Others were more political. The Los Angeles Times, seen by many as a defender of the establishment, including the police, was one of the first targets. The ground floor of the Times building was trashed. A block away, Parker Center, the Los Angeles Police Department’s headquarters, was under siege. The dismissal of charges by a nearly all white jury against four LAPD officers who had been video-taped beating African-American Rodney King was the final straw for many in South Central and Midtown Los Angeles.
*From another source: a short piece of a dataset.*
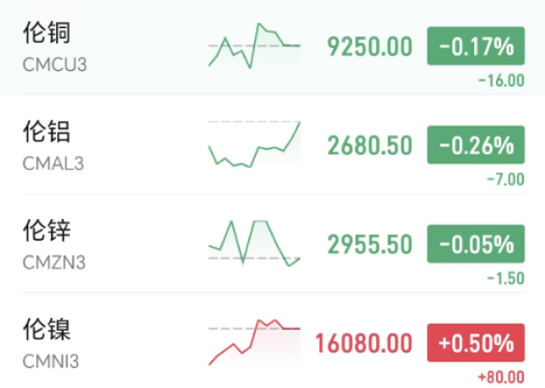Select the 伦铝 commodity name
Image resolution: width=545 pixels, height=388 pixels.
(x=46, y=133)
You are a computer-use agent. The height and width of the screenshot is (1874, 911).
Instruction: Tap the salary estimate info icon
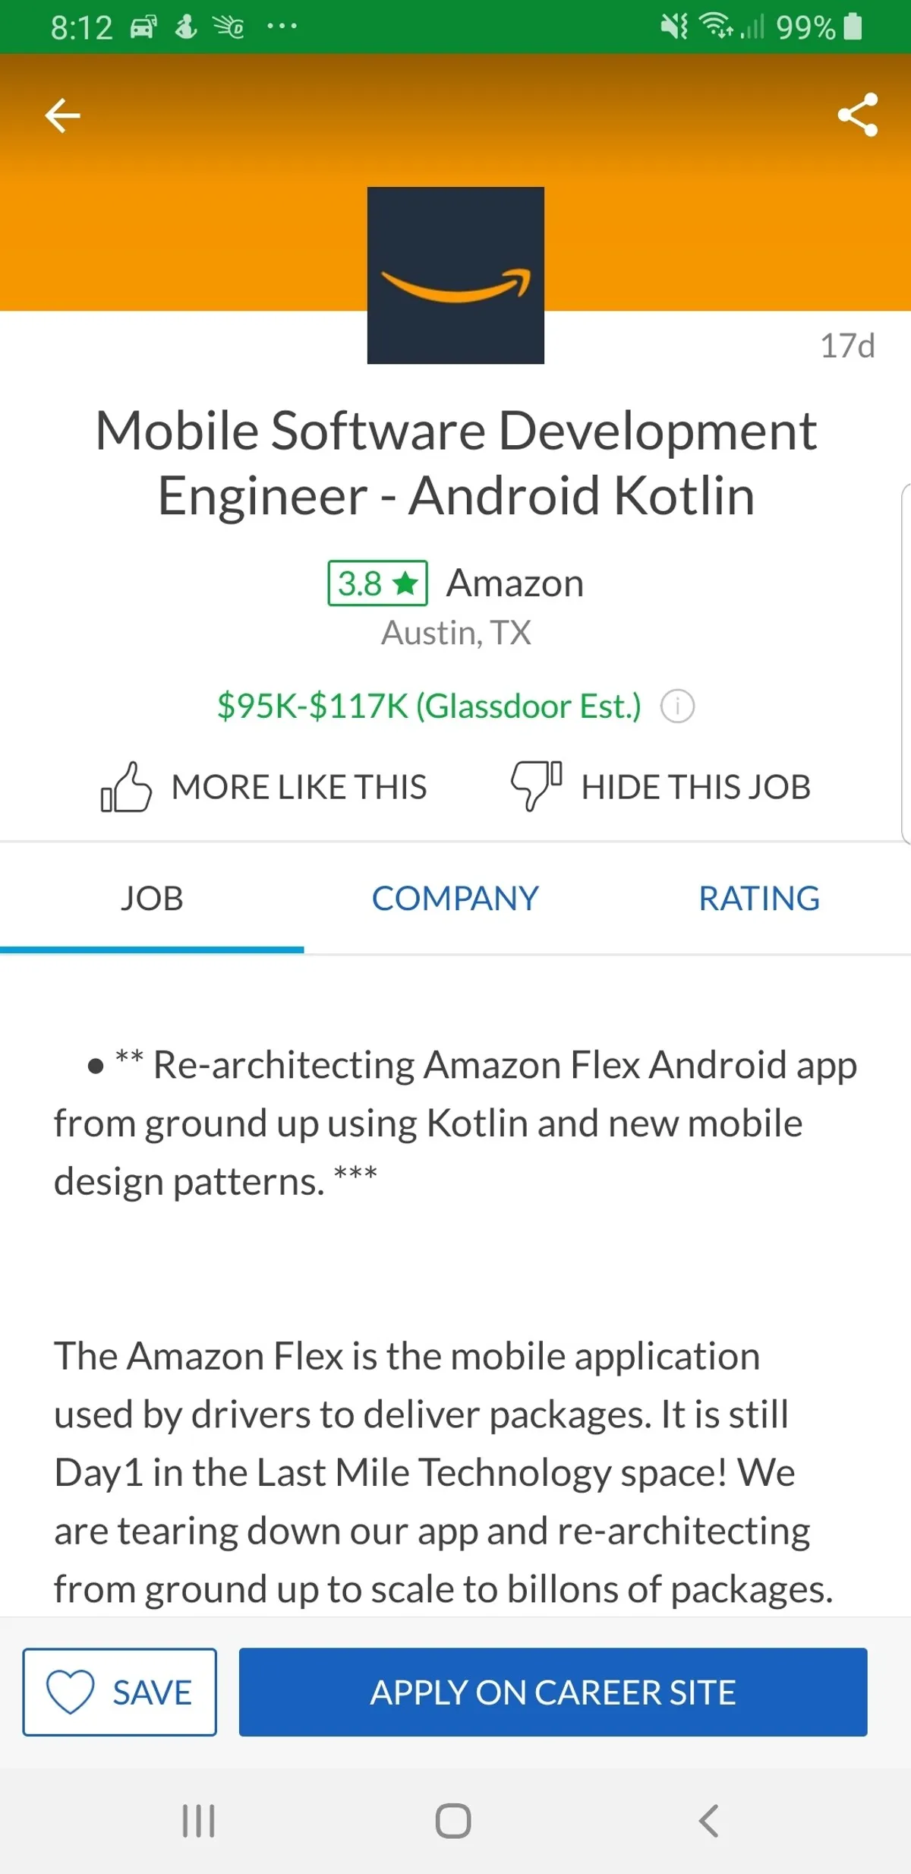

While the lack of justice in the King beating was the immediate cause of the uprising, its roots went much deeper. They sprang from the decades of police brutality, economic catastrophe and constant racism from whites. Until the late 1970s, many of the poverty-stricken “looters,” had good-paying union jobs at four rubber plants, three auto plants and two steel plants, all of which were shut down at the urging of neo-liberal advocates. Thousands more in South Central and East Los Angeles became unemployed as many small manufacturers that supplied the big plants went under.
As the uprising gathered momentum, it spread throughout the area, from Long Beach to Venice. There was little property damage in Venice, compared to other pockets of poverty around L.A. A store was burned on Lincoln Blvd., but it was later determined that it was torched by its owner to collect the insurance money. Venice, and other parts of the city, hosted 4,000 California National Guard troops. Ocean Front Walk was closed down with bayonets.
Most of the action in Venice was well off the ocean front. An apartment building in Oakwood was burnt down by a large group of locals who were expressing their anger at new, unfriendly “yuppies” moving into their hood. Community organizer Melvyn Hayward worked tirelessly to end the violence. He stated later that, in a novel twist, other parts of Venice did not go up in flames only because members of a local gang, the Shoreline Crips, calmed down the angry crowds of non-gang residents.
In the aftermath of the uprising, a half-hearted effort was made to reconstruct the damaged businesses and increase economic activity in the poorest neighborhoods. A public-private organization called Rebuild LA was created and Peter Ueberroth was named to lead it. He had previously made a success of the first privatized Olympics, held in Los Angeles in 1984. However, his entrepreneurship didn’t work this time. Rebuild LA quickly faded into oblivion.
Today, much of Los Angeles is still in the throes of poverty; higher education is even farther out of reach than it was in 1992; and unemployment reached 20 percent in some neighborhoods even before the new “Great Recession.”
On the other hand, the LAPD has become militarized, with high-tech weapons (soon to include drones) and many officers who have experience in urban warfare in Fallujah, Baghdad and Kandahar. Even so, a random, unscientific poll around Venice reveals that many people think it’s just a matter of time until the next uprising. I asked one San Juan Avenue resident at the art opening when he thought the next uprising might occur; he answered, “When Zimmerman goes free.” (George Zimmerman was the vigilante killer of Black teenager Trayvon Martin). Of course, Zimmerman went free in Florida, Trayvon Martin’s life was taken from him, and there is still no justice in the Black community. It has now been 27 years since the 1993 Uprising and, once again, we’re fighting in the streets for justice.